What the exercise asks:
Reproduce exactly, and only, the lines below from the one containing "Open the user" through the one containing "Task: Open the Create split-button dropdown".

*** Opening of Supplied material ***

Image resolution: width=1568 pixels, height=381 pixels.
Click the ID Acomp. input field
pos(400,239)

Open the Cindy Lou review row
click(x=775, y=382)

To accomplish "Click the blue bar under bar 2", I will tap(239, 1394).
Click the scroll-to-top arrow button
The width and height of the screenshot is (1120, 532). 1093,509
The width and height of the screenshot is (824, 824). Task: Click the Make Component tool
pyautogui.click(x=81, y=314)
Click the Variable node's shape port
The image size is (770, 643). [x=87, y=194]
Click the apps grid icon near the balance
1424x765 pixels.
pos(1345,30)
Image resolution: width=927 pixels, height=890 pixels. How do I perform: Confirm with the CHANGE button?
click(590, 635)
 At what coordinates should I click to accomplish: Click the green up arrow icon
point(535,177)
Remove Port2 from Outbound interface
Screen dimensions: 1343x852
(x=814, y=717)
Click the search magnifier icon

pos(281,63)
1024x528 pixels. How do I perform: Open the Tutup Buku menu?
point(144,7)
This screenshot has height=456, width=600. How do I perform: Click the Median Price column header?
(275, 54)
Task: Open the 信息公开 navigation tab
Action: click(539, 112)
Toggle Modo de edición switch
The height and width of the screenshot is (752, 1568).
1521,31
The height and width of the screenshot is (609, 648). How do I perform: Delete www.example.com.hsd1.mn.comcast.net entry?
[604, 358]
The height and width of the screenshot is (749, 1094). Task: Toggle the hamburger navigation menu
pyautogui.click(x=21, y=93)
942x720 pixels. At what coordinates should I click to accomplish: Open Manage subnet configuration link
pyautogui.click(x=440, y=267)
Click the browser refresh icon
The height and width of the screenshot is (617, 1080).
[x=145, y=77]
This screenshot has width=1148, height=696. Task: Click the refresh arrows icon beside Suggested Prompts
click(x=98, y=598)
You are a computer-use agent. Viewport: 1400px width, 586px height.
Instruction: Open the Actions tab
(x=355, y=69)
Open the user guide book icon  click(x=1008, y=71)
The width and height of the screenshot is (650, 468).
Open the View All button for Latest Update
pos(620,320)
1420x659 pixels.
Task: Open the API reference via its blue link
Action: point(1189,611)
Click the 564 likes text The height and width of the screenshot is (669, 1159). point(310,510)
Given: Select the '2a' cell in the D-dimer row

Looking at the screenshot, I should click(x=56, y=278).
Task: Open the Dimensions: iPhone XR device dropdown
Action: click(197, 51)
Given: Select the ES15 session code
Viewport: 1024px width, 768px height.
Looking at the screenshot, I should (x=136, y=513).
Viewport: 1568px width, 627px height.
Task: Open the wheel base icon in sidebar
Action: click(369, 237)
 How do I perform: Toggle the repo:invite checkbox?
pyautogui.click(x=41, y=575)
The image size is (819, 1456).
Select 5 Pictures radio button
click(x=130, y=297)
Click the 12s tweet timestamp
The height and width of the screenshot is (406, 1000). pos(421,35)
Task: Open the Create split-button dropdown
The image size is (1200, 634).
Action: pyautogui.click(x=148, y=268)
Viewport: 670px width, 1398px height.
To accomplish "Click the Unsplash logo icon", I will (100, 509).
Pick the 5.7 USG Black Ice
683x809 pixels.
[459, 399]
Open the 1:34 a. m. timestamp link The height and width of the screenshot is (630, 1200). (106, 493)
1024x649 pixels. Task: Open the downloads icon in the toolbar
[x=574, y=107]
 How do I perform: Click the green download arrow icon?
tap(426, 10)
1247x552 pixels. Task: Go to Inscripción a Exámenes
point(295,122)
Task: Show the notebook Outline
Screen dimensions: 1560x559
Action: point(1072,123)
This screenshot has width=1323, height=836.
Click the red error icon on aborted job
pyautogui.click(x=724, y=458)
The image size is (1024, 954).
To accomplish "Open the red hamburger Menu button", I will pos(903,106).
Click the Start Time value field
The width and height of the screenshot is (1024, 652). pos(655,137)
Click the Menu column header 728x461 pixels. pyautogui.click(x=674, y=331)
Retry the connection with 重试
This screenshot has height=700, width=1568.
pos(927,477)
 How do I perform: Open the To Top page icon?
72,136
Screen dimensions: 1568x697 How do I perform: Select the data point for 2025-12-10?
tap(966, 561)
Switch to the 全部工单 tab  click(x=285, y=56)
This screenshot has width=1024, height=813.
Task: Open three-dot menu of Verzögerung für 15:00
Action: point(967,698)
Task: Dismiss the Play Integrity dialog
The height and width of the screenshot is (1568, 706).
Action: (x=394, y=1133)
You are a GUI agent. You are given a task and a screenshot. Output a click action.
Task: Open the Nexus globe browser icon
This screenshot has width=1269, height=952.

*** Close of Supplied material ***

Written solution:
Open the user guide book icon  click(x=1008, y=71)
The width and height of the screenshot is (650, 468).
Open the View All button for Latest Update
pos(620,320)
1420x659 pixels.
Task: Open the API reference via its blue link
Action: point(1189,611)
Click the 564 likes text The height and width of the screenshot is (669, 1159). point(310,510)
Given: Select the '2a' cell in the D-dimer row

Looking at the screenshot, I should click(x=56, y=278).
Task: Open the Dimensions: iPhone XR device dropdown
Action: click(197, 51)
Given: Select the ES15 session code
Viewport: 1024px width, 768px height.
Looking at the screenshot, I should (x=136, y=513).
Viewport: 1568px width, 627px height.
Task: Open the wheel base icon in sidebar
Action: click(369, 237)
 How do I perform: Toggle the repo:invite checkbox?
pyautogui.click(x=41, y=575)
The image size is (819, 1456).
Select 5 Pictures radio button
click(x=130, y=297)
Click the 12s tweet timestamp
The height and width of the screenshot is (406, 1000). pos(421,35)
Task: Open the Create split-button dropdown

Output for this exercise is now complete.